The toe rings were likely worn while the individuals were still alive, and the discovery leaves open the question of whether they were worn for fashion or magical reasons.
Supporting the magical interpretation, one of the rings was found on the right toe of a male, age 35 to 40, whose foot had suffered a fracture along with a broken femur above it. [See Images of Skeletons & Toe Rings]
Unique Rings in a Unique Ancient City
Both skeletons were found in a cemetery just south of the ancient city of Akhetaten, whose name means "Horizon of the Aten." Now called Amarna, the city of Akhetaten was a short-lived Egyptian capital built by Akhenaten a pharaoh who tried to focus Egypt's religion around the worship of the sun disc, the "Aten." He was also likely the father of Tutankhamun.
After Akhenaten's death, this attempt to change Egyptian religion unraveled, as his successors denounced him and the city became abandoned. Even so, Anna Stevens, the assistant director of the Amarna Project, said the newly discovered rings are unlikely to be related to the religious changes Akhenaten introduced.

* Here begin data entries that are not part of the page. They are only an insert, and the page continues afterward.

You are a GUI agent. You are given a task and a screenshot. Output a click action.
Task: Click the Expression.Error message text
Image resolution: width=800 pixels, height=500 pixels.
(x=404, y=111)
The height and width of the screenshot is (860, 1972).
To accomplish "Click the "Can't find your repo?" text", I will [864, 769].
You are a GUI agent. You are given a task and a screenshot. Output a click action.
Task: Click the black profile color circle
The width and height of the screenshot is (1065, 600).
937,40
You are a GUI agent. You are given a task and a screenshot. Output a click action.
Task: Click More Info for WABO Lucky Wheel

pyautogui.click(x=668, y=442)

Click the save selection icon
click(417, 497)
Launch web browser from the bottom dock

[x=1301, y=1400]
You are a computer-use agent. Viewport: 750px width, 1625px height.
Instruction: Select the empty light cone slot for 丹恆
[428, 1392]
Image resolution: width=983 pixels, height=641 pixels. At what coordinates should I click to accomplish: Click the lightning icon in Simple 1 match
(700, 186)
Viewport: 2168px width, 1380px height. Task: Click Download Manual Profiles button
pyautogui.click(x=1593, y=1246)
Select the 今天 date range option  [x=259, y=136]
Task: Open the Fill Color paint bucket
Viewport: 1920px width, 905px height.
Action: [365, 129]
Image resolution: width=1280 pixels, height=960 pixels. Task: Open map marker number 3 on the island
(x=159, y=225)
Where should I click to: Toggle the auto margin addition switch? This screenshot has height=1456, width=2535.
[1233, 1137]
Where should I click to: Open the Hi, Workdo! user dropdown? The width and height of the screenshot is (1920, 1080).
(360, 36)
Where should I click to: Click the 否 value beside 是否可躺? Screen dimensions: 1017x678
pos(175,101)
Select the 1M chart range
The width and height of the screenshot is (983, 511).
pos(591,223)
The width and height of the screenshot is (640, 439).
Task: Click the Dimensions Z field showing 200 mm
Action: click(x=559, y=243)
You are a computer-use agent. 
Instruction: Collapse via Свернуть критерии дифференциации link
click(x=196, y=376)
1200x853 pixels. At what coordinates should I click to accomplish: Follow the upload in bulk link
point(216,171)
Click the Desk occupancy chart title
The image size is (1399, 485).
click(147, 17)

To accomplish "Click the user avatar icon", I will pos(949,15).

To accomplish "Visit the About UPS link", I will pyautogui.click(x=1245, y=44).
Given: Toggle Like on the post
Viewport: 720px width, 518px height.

The findings do appear to be the first copper alloy toe rings discovered in ancient Egypt. "I'm not aware of any, but that doesn't mean they don't exist. Bear in mind that if we found something like this in a house, for example, we would have no idea of its purpose," Stevens wrote in an email to LiveScience.
A gold toe ring was previously found on a mummy named Hornedjitef, a priest at Karnak more than 2,200 years ago. The mummy, which resides at the British Museum, has a "thick gold ring on the big toe of his left foot," writes anthropologist Joyce Filer in her book "The Mystery of the Egyptian Mummy" (British Museum Press, 2003). [Images: The Faces of Egyptian Mummies Revealed]
A Magical Healing Device?
The man whose right foot had been injured was likely in great pain when alive.
He "showed signs of multiple antemortem [before his death] fractures, including of several ribs, the left radius, right ulna, right foot (on which the toe ring was found) and right femur," Stevens wrote. "The fracture of the right femur healed at an angle and must have caused this individual considerable ongoing pain."